The ANC’s expropriation bill has been unable to move in parliament because of disagreements with the Economic Freedom Fighters (EFF) on the wording.
The decision to implement the resolution was seen as a strategic move to counter the EFF ahead of the crucial 2021 local government elections. The EFF had dominated public debate at the constitutional amendment review hearings on land.
Soon after the December 2017 conference some ANC leaders, including Ramaphosa, appeared to be taking a softer stance by saying the Constitution did allow for land expropriation without compensation.
“This [the land issue] is something I would really like to pursue if I can be elected. Land will go back to its people, there is no doubt about that, that includes the transformation of the judiciary,” Sisulu said.

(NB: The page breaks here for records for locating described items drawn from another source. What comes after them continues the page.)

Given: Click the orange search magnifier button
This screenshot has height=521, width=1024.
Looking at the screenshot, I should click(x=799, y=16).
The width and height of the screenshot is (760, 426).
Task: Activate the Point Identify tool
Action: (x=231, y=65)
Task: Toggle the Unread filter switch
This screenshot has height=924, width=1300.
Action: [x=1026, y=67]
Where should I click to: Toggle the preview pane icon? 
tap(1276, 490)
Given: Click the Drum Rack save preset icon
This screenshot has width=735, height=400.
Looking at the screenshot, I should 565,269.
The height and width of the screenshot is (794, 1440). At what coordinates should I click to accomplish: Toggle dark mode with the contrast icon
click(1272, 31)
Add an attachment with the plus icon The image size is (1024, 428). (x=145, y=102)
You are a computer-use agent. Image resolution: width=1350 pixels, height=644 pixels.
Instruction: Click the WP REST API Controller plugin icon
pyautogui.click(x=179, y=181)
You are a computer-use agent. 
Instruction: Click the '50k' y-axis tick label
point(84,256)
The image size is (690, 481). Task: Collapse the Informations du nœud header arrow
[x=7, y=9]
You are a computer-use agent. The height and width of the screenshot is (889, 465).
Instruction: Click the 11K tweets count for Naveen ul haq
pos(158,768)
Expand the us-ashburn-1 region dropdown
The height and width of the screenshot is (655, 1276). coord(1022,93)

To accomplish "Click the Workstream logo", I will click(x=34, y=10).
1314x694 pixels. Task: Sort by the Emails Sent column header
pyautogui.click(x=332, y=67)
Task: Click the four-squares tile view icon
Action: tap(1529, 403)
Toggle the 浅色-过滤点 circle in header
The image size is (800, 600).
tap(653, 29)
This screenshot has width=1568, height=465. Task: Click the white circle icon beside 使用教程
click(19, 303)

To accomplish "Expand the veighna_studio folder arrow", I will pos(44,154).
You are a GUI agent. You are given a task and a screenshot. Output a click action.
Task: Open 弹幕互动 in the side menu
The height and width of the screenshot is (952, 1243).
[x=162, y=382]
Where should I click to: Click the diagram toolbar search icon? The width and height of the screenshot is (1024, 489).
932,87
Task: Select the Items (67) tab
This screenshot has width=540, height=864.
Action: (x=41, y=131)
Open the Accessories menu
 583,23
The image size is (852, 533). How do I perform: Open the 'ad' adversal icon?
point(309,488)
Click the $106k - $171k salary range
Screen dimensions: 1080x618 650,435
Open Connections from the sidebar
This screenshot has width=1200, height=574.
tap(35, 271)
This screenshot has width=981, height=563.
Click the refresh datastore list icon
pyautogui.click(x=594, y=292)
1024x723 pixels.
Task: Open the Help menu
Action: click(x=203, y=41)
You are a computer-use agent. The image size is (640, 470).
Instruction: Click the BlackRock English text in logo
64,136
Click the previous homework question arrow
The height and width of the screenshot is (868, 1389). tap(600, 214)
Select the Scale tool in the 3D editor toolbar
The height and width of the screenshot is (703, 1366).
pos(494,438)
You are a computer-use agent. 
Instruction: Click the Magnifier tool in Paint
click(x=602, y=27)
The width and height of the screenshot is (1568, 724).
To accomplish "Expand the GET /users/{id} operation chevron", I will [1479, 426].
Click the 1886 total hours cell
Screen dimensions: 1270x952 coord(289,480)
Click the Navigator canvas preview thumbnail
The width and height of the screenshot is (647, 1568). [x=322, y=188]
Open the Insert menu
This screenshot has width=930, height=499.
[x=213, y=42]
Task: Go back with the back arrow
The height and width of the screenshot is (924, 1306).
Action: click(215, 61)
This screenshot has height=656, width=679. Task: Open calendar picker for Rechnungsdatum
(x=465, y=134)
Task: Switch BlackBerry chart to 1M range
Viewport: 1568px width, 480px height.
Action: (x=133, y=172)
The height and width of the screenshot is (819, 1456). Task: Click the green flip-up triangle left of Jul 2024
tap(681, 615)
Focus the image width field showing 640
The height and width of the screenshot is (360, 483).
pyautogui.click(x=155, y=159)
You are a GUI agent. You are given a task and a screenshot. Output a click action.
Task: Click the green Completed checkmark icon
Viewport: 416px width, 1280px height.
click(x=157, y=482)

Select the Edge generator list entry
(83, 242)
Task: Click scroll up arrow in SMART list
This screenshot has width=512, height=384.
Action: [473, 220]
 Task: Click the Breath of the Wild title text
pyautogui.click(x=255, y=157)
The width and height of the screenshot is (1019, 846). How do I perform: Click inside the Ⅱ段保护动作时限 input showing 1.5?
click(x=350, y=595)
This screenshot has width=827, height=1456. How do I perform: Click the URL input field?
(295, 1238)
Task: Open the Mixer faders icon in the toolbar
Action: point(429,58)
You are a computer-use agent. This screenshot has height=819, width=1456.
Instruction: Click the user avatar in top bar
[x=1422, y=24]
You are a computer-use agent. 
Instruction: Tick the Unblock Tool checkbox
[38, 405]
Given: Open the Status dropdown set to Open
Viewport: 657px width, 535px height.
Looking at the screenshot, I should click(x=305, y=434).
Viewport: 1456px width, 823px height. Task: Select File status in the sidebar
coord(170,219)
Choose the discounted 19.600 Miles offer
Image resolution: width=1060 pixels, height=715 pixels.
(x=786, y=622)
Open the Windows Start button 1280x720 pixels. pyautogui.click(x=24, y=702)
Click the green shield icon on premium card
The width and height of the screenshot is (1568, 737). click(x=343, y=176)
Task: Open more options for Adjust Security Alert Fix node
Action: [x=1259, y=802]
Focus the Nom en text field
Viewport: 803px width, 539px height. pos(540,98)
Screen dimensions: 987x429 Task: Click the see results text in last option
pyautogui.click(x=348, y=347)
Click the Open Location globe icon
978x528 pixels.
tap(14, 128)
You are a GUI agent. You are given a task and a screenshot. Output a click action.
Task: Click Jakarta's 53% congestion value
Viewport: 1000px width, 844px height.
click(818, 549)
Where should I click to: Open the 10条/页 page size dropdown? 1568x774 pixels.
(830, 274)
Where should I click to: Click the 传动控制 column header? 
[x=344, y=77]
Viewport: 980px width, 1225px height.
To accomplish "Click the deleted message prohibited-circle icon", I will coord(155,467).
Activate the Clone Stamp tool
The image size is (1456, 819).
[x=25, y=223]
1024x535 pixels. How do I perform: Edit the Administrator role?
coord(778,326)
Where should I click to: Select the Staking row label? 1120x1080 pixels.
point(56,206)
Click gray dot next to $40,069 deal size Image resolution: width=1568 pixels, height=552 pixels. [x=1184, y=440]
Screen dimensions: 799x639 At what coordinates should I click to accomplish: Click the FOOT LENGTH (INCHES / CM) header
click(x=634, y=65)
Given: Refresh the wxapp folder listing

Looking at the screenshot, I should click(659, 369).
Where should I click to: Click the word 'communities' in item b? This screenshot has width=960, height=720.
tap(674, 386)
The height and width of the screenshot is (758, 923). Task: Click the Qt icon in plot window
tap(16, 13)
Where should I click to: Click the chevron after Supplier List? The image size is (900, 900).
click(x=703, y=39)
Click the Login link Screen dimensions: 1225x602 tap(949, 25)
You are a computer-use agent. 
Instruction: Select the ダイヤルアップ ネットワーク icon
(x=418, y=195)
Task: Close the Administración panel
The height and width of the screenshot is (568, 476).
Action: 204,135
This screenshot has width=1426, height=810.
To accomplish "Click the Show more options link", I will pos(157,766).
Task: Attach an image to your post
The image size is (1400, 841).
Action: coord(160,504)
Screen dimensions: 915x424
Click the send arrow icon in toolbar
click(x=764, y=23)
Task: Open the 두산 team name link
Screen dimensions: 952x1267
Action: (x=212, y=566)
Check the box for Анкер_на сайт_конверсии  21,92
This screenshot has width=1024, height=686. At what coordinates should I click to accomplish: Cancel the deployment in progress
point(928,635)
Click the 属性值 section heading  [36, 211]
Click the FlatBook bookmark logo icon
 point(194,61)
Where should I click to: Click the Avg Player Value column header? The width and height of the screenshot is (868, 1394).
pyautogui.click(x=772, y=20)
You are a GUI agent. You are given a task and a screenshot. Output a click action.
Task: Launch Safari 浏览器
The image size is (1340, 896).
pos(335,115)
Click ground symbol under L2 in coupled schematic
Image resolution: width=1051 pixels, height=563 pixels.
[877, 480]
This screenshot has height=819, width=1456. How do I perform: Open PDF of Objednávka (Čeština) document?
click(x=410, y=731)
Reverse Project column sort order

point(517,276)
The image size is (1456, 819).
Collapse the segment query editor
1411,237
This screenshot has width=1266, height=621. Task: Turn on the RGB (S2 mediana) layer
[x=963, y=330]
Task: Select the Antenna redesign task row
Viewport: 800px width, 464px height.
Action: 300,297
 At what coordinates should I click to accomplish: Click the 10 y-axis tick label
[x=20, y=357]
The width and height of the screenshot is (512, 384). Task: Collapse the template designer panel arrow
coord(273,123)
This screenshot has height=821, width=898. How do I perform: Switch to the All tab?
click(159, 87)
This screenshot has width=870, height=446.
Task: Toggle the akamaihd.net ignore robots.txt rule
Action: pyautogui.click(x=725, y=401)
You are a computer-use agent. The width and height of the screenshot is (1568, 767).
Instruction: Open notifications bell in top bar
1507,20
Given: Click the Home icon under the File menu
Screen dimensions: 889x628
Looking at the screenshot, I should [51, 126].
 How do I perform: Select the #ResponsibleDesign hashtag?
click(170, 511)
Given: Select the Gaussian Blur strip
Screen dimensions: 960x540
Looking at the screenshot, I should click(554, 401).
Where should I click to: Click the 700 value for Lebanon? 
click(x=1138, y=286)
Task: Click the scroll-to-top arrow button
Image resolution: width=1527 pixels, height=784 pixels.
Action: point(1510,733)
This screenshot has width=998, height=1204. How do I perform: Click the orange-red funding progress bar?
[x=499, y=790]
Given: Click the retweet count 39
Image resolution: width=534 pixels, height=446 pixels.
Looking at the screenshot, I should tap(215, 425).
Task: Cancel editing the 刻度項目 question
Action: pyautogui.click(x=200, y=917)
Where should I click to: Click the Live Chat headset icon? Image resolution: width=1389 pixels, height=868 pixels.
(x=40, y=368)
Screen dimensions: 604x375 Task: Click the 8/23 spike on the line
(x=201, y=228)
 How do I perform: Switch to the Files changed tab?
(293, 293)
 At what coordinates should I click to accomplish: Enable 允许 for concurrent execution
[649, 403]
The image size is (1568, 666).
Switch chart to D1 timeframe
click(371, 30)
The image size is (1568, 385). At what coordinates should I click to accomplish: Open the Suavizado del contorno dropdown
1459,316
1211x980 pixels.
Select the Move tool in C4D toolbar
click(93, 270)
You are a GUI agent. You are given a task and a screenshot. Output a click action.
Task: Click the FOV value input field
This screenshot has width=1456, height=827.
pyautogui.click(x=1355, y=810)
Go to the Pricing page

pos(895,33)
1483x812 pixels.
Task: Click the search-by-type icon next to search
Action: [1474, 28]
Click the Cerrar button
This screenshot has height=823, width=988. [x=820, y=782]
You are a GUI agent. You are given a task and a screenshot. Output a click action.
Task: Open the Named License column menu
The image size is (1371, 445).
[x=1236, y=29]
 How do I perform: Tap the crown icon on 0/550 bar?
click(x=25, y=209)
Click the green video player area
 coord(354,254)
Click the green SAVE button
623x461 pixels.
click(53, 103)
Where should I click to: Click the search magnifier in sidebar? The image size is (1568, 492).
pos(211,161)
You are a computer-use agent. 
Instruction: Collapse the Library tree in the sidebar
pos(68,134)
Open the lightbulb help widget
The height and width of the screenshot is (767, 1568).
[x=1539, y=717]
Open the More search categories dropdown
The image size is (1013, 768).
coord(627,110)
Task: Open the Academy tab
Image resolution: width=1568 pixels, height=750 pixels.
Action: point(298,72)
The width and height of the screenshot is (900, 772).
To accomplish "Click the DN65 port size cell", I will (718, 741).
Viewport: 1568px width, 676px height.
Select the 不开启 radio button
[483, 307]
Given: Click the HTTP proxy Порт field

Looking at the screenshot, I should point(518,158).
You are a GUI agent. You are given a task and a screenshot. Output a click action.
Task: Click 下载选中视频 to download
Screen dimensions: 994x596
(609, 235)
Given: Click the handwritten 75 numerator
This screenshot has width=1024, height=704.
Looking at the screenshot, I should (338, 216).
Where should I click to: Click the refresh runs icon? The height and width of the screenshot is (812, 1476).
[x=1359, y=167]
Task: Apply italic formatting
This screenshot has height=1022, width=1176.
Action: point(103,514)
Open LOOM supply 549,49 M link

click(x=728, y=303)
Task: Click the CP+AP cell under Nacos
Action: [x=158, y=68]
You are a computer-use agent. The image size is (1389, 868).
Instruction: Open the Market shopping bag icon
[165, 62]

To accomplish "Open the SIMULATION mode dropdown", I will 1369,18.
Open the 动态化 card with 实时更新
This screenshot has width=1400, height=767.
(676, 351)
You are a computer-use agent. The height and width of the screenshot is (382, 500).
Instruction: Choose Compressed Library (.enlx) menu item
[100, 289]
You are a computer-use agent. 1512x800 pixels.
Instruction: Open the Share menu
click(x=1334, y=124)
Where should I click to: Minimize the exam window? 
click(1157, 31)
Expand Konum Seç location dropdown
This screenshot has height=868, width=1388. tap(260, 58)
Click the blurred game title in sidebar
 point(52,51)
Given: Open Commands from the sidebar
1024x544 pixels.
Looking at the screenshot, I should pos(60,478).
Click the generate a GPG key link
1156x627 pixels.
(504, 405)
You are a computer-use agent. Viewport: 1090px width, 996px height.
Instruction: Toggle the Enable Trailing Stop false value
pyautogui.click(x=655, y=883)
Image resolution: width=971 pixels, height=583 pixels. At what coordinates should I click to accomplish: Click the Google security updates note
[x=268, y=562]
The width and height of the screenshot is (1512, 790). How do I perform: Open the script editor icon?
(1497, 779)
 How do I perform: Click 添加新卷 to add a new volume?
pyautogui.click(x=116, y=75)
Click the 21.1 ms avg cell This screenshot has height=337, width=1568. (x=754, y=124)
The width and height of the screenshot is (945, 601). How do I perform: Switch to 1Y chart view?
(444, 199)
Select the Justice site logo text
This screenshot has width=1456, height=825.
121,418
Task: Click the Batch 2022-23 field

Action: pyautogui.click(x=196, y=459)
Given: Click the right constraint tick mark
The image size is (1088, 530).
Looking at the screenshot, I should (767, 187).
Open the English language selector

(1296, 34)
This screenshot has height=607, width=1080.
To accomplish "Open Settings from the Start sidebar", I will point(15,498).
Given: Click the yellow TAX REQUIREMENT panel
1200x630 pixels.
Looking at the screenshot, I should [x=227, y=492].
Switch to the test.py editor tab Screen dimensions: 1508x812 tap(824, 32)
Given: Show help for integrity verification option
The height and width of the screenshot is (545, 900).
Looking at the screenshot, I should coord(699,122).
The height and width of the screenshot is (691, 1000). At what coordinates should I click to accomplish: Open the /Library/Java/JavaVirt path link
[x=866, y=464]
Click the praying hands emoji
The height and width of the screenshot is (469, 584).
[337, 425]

“For me those are non-negotiable because that is exactly where we are losing the battle to change our people’s lives. It’s like the scrapping of BEE [black economic empowerment]; that to me is absolute nonsense. Black people deserve better in this country. Most of the people who tamper with the aspirations of our people are those who never fought or go to jail for this country. Try me, make me a president, all black people will thank me one day,” she said.
The new regulations applicable to the Preferential Procurement Policy Framework Act, recently raised concern because it was interpreted as the scrapping of the state’s BEE policy.
In the ANC statement following its ordinary national executive committee, acting secretary general Paul Mashatile said the ANC affirms its position that broad-based BEE remains one of its key policy instruments, and urged its deployees to ensure that this principle is sustained.
“The ANC through its economic transformation committee will monitor progress in government and continue to engage with stakeholders, especially black business and professionals,” he said.